» **AUFGABE 1**
Beantworte diese Fragen zum Auszug:
(a) An welchem Datum hat kati48268 den Beitrag verfasst?
(b) Wer hat laut Auszug die P€ta-Diskussion im Bundestag angestoßen?
(c) Welches Datum steht direkt unter dem Zitat von Olaf L.?
» **AUFGABE 2**
Kannst du die Datensätze zwischen der Zeile mit "You are a computer-use" und der Zeile mit "Action: click(x=501, y=44)", beide eingeschlossen, noch einmal ausgeben, dabei "input field" durch "entry field" ersetzen und alles andere unverändert lassen?

» **AUSZUG**
::::::::

Jetzt empfinde auch ich es als krakeelen.


----------



## kati48268 (13. August 2019)

Forelle2000 schrieb:


> Es entwickelt sich langsam, ...


Na komm, jetzt rede die Entwicklung nicht klein, 
sind doch erst 6 Jahre und _xx_ Mio.€ seit Fusion,
da hat doch jeder Unternehmer, Bauherr,... beim Kreditgeber noch Welpenschutz.

Nein, Seggelke war über manche Bereiche, z.B. dem Mittelteil, echt gut,
im Vergleich zu diesem peinlichen Vollhorst von Fragensteller sogar den ganzen Film lang.
Ich wünschte ihm _(also Seggelke)_ damals zur  Einstellung, dass er schnell zu einem seriösen Arbeitgeber wechseln könne, denn ein zu langer Aufenthalt in dieser Organisation täte seiner Vita nicht gut, aber das relativiere ich gleich noch.
_
(Ich weiß nicht so genau, was man dem Vollhorst wünschen sollte, 
einen freien Platz im Stationär Betreuten Wohnen vielleicht)._

Ok, Part I war die von vorn bis hinten bekannte DAFV-Märchenstunde;
_"wir & das Baglimit, Lobbyismus,..."_, 
aber er verkauft all die Luftnummern glaubhafter als die Präsine es je könnte.

Geil fand ich die Einladung an die Vereine ausgetretener Landesverbände, sich doch direkt an den DAFV zu wenden. Ich glaube, da ist dem einen oder anderen LV-Präsi _(auch & gerade bei den noch organisierten LVs)_ das Eis im Cocktail geschmolzen.

In Part II, also dem Mittelteil, schafft Seggelke es sogar, die durch Gero Hocker angestossene P€ta-Diskussion im Bundestag, als DAFV-Erfolg darzustellen; Respekt!

Und Tränen vor Rührung stiegen mir in die Augen bei dem Aufruf an von P€ta verklagte Angler, 
_"bringt es zu einem finalen Urteil, macht es unschuldig, lasst euch nicht aussergerichtlich abwiegeln"_,
und dann auf das so sinnhafte DAFV-Meldeformular überzugehen,
aber kein einziges Tröpfchen Spucke zu Kosten + Risiken eines 'anderen' Urteils, etc. zu verlieren,
dazu braucht man schon eiskalte Eier. Im Krieg muss man halt Verluste einkalkulieren.

Ich denke jetzt, nach diesem Interview, der junge Mann ist im DAFV angekommen
und passt zu dieser Organisation.
Genau wie der Andere:


Forelle2000 schrieb:


> Ali und Olaf geben der Sache eine richtigen Schub nach vorn...


denn dessen Schub haben wir hier ja bereits erleben dürfen, Zitat Olaf L.:
_"Wir als DAFV haben *zeitnahe* Maßnahmen beschlossen, *aktiv* gegen zweifelhafte Machenschaften von so genannten Tierrechtsorganisationen vorzugehen, welche sich *derzeit* in der Umsetzung befinden. _
_Ich will das aus taktischen Gründen an dieser Stelle *noch nicht* öffentlich kommunizieren."_
*>>4.April 2018<<* 
Quelle: https://www.anglerboard.de/threads/olaf-lindner-antwortet-peta.337746/​Mir ist ganz schwindelig von so viel Schub.

::::::::

» **EINGABEDATEN**
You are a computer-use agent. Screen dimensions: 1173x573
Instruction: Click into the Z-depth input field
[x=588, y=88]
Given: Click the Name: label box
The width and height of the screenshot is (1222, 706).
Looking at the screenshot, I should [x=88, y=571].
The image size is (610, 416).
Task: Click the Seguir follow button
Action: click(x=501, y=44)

::::::::

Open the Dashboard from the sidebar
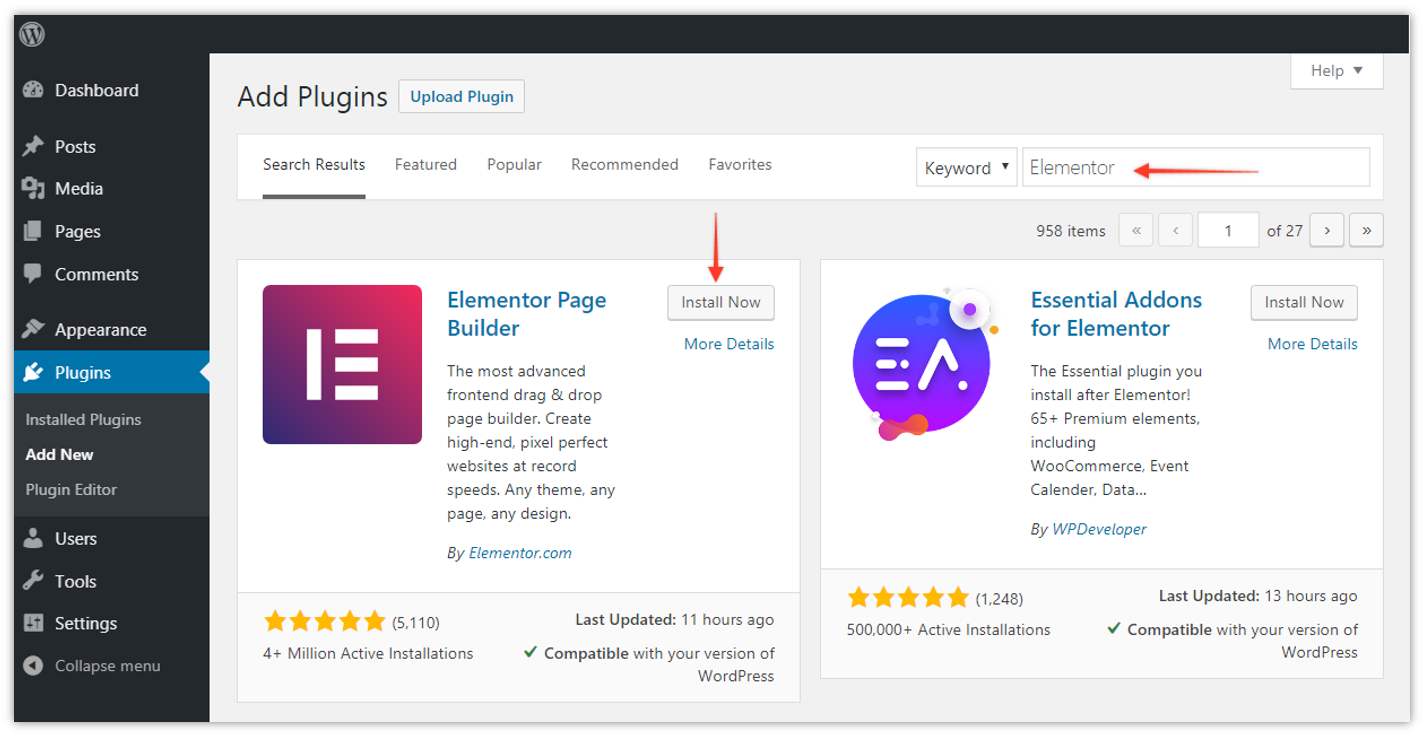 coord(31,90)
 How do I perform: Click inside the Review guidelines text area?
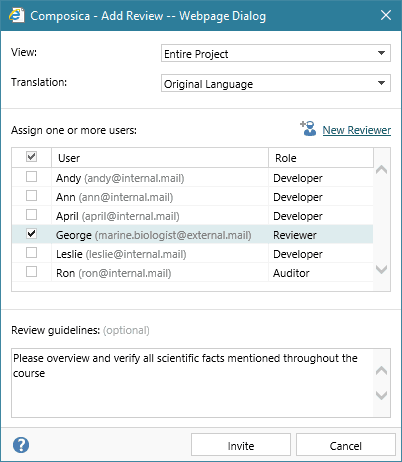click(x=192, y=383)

::::::::

» **ERGEBNIS 1**
(a) Am 13. August 2019.
(b) Gero Hocker.
(c) Der 4. April 2018.

» **ERGEBNIS 2**
You are a computer-use agent. Screen dimensions: 1173x573
Instruction: Click into the Z-depth entry field
[x=588, y=88]
Given: Click the Name: label box
The width and height of the screenshot is (1222, 706).
Looking at the screenshot, I should [x=88, y=571].
The image size is (610, 416).
Task: Click the Seguir follow button
Action: click(x=501, y=44)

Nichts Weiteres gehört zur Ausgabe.